Foundation and early history
The man credited with much of the original impetus for founding the GAA was a Clare man named Michael Cusack. Born in 1847, Cusack pursued a career as a teacher at Blackrock College, in Dublin. In 1877, set up his own cramming school, the Civil Service Academy, to prepare students for examinations into the British Civil Service. "Cusack's Academy," as it was known, and its pupils, did extremely well, resulting in soaring attendance. Pupils at the Academy were encouraged to get involved in all forms of physical exercise.

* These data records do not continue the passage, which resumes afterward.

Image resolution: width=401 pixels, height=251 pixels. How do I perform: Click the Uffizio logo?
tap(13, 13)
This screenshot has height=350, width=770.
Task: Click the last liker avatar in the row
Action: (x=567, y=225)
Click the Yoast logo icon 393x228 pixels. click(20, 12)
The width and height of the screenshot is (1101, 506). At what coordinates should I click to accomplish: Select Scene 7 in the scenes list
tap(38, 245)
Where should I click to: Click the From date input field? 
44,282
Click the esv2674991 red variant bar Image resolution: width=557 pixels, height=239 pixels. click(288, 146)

Cusack was troubled by falling standards in specifically Irish games.
To remedy this situation, to re-establish the ancient Tailteann Games as an athletics competition with a distinctive Irish flavour, and to re-establish hurling as the national pastime, Cusack met with several other enthusiasts on Saturday, 1 November 1884, in Hayes' Hotel, Thurles, County Tipperary.
The seven founder members were Cusack, Maurice Davin (who presided), John Wyse Power, John McKay, J. K. Bracken, Joseph O'Ryan and Thomas St. George McCarthy. Frank Moloney of Nenagh was also later admitted to have been present by Cusack, while the following six names were published as having attended in press reports: William Foley, a Mr. Dwyer, a Mr. Culhane, William Delehunty, John Butler and William Cantwell. All six were from Thurles except Foley, who like Davin was from Carrick-on-Suir.

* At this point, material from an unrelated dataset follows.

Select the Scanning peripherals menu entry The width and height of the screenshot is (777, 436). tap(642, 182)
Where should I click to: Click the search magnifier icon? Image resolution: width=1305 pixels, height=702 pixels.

The foundation day was chosen for its mythological significance: according to legend, Samhain (1 November) was the day when the Fianna's power died. Cusack meant this choice of day to symbolise the rebirth of the Irish heroes, and the Gaelic Athletic Association for the Cultivation and Preservation of National Pastimes was established, its name subsequently shortened to Gaelic Athletic Association.

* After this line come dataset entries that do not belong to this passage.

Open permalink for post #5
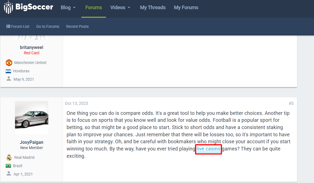click(x=291, y=103)
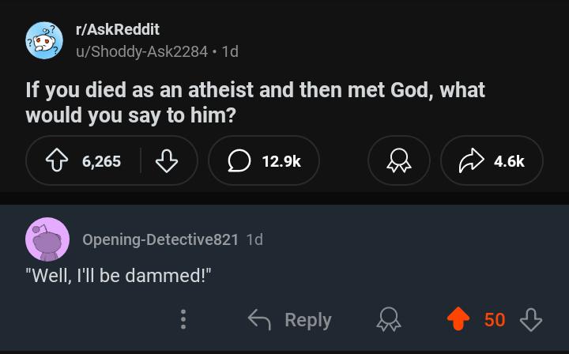Award the comment by Opening-Detective821

coord(387,319)
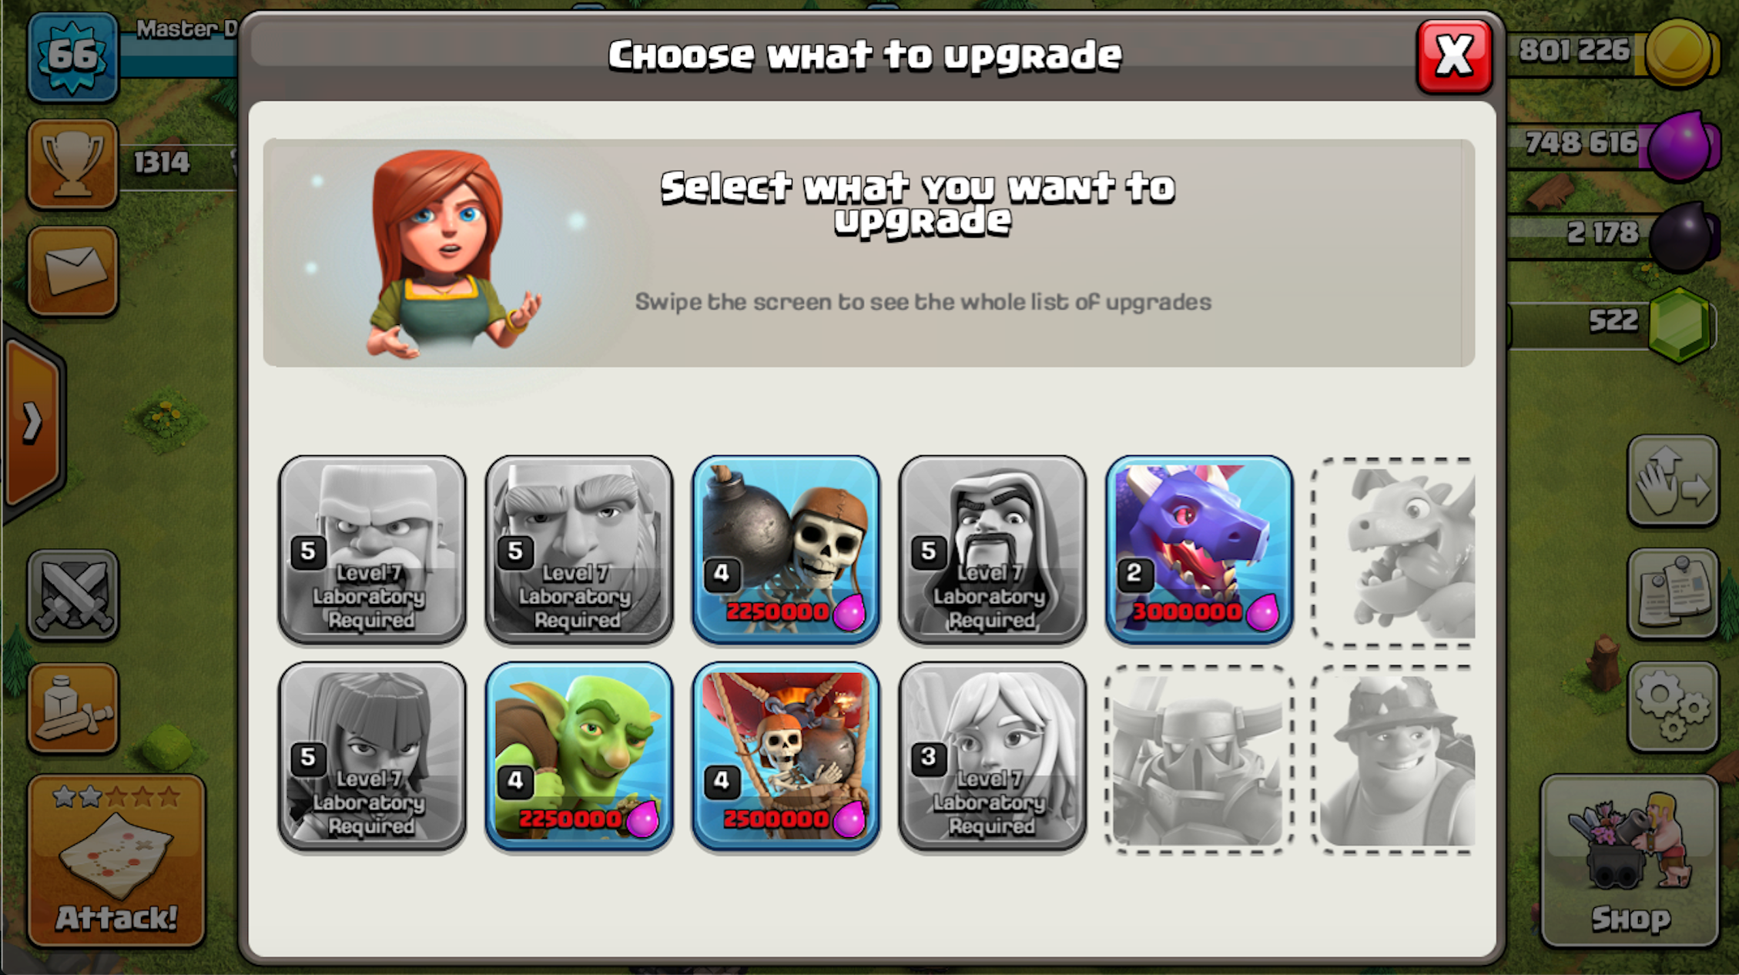Select the Wall Breaker upgrade for 2250000 elixir
1739x975 pixels.
(x=786, y=550)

Within a few weeks of the organisation's foundation, Thomas Croke, the Roman Catholic Archbishop of Cashel, gave it his approval and became its first patron. Its other patrons included both Michael Davitt and Charles Stewart Parnell. Cusack was a difficult man to get along with, but in the first few months of the organisation he proved to be an excellent organiser. He did not, however continue to run the association for long after its foundation. Within eighteen months he was obliged to resign as a result of his failure to submit accounts for auditing. Croke introduced a new rule which forbade members of the GAA from playing "foreign and fantastic games" such as tennis, cricket, polo, and croquet.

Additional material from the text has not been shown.